▸ **TEXT SHOWN**
- - - - -

February 17th 1995. The police found an abandoned silver Vauxhall Cavalier at the parking lot of the bridge across the Severn river, a notorious suicide spot. Its owner Richey James Edwards, member of the Welsh quartet Manic Street Preachers that hijacked the British music scene a few years earlier with a mixture of social counter-activism and archaic rock’n’roll glamor, pushing aside the dancefloor psychedelics and painfully apolitical sounds of Madchester, was missing since February 1st.

As the author of the Manics’ manifesto, lead lyricist and chief public relations officer, Richey embodied the most visible of the many faces of the band, despite never hiding the fact that his musical contributions were minimal and his guitar, hanging down to his knees in finest rock star fashion, was nothing but a stage prop. This demeanor went hand in hand with his nihilistic idea of disintegration and subsequent destruction of rock’n’roll, where the mythologized musical persona takes over the cornerstones of reality in an ultimate triumph of style over substance.

Richey was well acquainted with the power of provocation and used it to perfection. The notorious interview for NME, during which Richey responded to journalist Steve Lamacq’s relentless taunting about the authenticity of the band by calmly carving ‘4 REAL’ across his forearm with a razor blade, was followed by countless bizarre convictions and planned media manipulations, like the demand to wrap their debut album in sand paper so it will destroy every other record in the listener’s collection. The perks of two-way publicity weren’t lost on bass player Nicky Wire either, as the intrepid motormouth demonstrated by stamping the Manics’ 1994 performance at Glastonbury, the epitome of British musical pride and tradition, with a rant that they should “build some more fucking bypasses over this shithole”. Ah, those were the days!

The band was aware that in this wicked day and age, even intellectualism is a matter of presentation to the audience. They packaged their message in the epiphanic slogan of ‘Culture, Alienation, Boredom and Despair’, paired with an intense sense of urgency, as if they knew that their carefully crafted system wasn’t built to last. Too many big words for each line, too many grandiose ideas for each song, a devil-may-care approach as if every performance was their last, with the mandatory destruction of their instruments as an ultimate showdown of rock’n’roll imitation and disgust – all this were the Manic Street Preachers in their naïve subversive early phase.

The synthesis of a thorough mass consumption of books, records and video cassettes and the boredom of a small mining hometown in South Wales made sure that Richey’s lyrics weren’t conceived as a cohesive unity, but rather as an egalitarian mixture of fragments where the influences of pop culture had the same value as the classics of literary and political history. It was all but uncommon that the ideas and images of Karl Marx, Kate Moss, Yukio Mishima, The Clash, Albert Camus, Fidel Castro, Harold Pinter, Kevin Carter, Bret Easton Ellis, Madonna, Stephen Hawking, Sylvia Plath, Public Enemy, J.G. Ballard, Noam Chomsky and Traci Lords weathered under the same roof.

- - - - -

▸ **DATA PROVIDED**
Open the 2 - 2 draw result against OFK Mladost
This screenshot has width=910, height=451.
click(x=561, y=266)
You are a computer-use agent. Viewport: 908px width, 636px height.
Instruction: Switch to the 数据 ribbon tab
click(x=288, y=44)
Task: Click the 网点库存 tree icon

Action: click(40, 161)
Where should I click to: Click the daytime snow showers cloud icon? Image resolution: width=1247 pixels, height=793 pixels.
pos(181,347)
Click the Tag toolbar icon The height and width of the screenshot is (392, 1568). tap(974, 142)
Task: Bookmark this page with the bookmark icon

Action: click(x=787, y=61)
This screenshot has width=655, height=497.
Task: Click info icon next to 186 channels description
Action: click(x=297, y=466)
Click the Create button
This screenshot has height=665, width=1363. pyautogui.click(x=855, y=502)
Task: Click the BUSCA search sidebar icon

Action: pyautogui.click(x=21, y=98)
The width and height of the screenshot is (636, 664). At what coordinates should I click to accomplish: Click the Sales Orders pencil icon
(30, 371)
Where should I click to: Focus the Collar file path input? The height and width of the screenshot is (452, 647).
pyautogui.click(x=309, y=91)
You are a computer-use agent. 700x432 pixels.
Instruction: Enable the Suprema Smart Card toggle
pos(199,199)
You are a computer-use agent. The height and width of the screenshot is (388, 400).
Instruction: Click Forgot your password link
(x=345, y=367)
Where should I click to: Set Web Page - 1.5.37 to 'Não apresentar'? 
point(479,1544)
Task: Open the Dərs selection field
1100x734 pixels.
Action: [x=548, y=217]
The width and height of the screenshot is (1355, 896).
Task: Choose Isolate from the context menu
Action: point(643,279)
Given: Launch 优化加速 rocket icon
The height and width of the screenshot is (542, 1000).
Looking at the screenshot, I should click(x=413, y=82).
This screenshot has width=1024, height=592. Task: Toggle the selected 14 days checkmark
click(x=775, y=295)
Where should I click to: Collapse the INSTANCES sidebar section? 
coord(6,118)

- - - - -

In the piece on Richey Edwards, copy everything from "As the author" down to "style over substance.". The material that comes after the piece on Richey Edwards is separate from it.

▸ **EXERCISE SOLUTION**
As the author of the Manics’ manifesto, lead lyricist and chief public relations officer, Richey embodied the most visible of the many faces of the band, despite never hiding the fact that his musical contributions were minimal and his guitar, hanging down to his knees in finest rock star fashion, was nothing but a stage prop. This demeanor went hand in hand with his nihilistic idea of disintegration and subsequent destruction of rock’n’roll, where the mythologized musical persona takes over the cornerstones of reality in an ultimate triumph of style over substance.